* Activity *
Print the data below exactly, but only the lines from the one containing "LES FILMS DE LA GORGONE (473, 864)" down to the one containing "septembre (618, 1867)", inclusive.

(Exercise input)

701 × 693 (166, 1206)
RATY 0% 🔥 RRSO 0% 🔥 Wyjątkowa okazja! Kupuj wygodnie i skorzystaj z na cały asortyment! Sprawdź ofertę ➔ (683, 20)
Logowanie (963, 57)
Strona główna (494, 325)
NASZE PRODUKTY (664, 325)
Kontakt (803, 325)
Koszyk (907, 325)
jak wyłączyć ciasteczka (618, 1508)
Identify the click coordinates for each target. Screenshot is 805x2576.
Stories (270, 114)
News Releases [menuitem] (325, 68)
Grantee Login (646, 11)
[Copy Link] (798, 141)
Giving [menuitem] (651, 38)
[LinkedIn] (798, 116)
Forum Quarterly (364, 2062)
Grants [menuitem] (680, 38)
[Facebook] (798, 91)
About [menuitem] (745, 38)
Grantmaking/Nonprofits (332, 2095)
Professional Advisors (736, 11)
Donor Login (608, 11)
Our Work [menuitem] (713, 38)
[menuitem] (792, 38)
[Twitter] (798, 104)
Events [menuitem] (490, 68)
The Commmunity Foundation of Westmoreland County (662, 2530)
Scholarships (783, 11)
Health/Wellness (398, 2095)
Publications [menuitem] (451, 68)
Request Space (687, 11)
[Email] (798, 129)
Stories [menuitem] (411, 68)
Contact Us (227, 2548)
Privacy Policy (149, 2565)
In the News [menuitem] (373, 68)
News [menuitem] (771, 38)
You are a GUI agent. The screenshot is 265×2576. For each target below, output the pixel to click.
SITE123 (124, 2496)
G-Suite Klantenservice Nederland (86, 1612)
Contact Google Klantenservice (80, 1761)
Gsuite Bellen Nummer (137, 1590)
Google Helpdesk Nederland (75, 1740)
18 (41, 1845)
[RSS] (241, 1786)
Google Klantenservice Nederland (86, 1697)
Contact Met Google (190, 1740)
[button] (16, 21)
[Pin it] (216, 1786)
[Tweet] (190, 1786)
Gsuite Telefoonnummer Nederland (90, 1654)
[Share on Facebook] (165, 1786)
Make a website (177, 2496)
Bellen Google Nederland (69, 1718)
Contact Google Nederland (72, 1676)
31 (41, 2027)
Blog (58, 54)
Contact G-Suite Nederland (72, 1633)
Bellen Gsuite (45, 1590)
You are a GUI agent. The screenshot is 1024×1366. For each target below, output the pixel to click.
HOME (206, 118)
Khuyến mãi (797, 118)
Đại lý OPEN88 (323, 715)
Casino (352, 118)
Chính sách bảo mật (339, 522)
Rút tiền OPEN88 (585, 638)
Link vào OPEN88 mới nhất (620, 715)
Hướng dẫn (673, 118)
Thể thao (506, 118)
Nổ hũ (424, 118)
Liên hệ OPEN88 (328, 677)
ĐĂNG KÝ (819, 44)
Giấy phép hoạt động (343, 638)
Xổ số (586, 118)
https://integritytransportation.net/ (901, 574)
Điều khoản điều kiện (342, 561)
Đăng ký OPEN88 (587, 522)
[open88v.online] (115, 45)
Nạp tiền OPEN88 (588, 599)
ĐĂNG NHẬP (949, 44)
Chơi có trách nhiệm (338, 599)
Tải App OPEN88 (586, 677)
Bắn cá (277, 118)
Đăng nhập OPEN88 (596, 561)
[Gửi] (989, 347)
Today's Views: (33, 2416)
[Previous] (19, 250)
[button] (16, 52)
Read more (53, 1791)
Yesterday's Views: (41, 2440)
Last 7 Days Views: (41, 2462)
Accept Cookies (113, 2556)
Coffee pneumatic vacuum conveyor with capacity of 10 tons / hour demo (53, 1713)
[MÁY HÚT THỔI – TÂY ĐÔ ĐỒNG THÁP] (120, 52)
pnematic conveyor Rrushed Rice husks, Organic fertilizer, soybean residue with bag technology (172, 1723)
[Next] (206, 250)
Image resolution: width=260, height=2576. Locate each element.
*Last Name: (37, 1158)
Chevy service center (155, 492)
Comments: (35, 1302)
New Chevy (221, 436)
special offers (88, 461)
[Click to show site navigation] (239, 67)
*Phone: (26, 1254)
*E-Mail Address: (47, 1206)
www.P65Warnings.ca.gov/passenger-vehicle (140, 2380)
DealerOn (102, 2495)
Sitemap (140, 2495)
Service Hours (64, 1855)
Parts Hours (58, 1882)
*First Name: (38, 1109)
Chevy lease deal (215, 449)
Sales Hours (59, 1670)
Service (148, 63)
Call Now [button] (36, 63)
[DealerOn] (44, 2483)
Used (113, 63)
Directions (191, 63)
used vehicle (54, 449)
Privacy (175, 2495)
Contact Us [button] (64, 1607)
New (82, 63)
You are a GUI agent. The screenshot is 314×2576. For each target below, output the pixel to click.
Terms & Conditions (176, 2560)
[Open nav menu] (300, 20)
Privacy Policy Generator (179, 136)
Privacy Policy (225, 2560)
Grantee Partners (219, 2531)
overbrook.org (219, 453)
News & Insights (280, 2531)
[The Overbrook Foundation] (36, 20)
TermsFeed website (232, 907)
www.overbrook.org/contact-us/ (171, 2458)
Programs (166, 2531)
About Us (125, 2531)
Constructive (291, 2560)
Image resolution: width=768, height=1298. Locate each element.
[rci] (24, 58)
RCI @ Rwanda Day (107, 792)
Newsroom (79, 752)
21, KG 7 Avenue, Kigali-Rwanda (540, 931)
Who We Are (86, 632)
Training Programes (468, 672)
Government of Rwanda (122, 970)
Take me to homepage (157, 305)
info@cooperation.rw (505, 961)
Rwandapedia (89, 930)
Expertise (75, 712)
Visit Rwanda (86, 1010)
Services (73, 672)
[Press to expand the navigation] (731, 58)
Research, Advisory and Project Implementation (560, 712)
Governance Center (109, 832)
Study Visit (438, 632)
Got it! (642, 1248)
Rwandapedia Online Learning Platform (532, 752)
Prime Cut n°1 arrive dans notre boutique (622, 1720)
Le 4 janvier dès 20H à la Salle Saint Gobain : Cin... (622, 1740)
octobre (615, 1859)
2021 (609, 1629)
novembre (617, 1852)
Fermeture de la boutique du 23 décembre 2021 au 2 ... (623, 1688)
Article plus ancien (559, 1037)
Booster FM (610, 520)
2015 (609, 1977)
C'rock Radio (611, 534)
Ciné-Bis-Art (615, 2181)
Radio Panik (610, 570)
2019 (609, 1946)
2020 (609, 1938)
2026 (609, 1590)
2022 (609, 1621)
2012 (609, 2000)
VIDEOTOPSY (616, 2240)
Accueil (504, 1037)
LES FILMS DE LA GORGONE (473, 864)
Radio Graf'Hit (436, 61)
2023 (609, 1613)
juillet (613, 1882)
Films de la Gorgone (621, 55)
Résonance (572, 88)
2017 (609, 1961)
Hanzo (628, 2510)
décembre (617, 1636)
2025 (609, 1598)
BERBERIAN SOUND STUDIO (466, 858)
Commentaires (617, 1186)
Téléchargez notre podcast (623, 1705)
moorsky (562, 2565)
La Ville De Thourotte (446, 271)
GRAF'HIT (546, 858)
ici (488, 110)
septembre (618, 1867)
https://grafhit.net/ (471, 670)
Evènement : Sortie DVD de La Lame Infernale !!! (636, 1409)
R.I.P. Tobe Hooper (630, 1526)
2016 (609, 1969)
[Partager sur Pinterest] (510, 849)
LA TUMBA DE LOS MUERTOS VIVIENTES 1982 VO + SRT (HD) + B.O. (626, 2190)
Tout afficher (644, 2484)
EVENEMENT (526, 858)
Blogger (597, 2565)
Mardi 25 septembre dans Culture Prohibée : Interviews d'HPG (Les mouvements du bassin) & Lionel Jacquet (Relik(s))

(End Exercise input)

* Reply to the task *
LES FILMS DE LA GORGONE (473, 864)
Radio Graf'Hit (436, 61)
2023 (609, 1613)
juillet (613, 1882)
Films de la Gorgone (621, 55)
Résonance (572, 88)
2017 (609, 1961)
Hanzo (628, 2510)
décembre (617, 1636)
2025 (609, 1598)
BERBERIAN SOUND STUDIO (466, 858)
Commentaires (617, 1186)
Téléchargez notre podcast (623, 1705)
moorsky (562, 2565)
La Ville De Thourotte (446, 271)
GRAF'HIT (546, 858)
ici (488, 110)
septembre (618, 1867)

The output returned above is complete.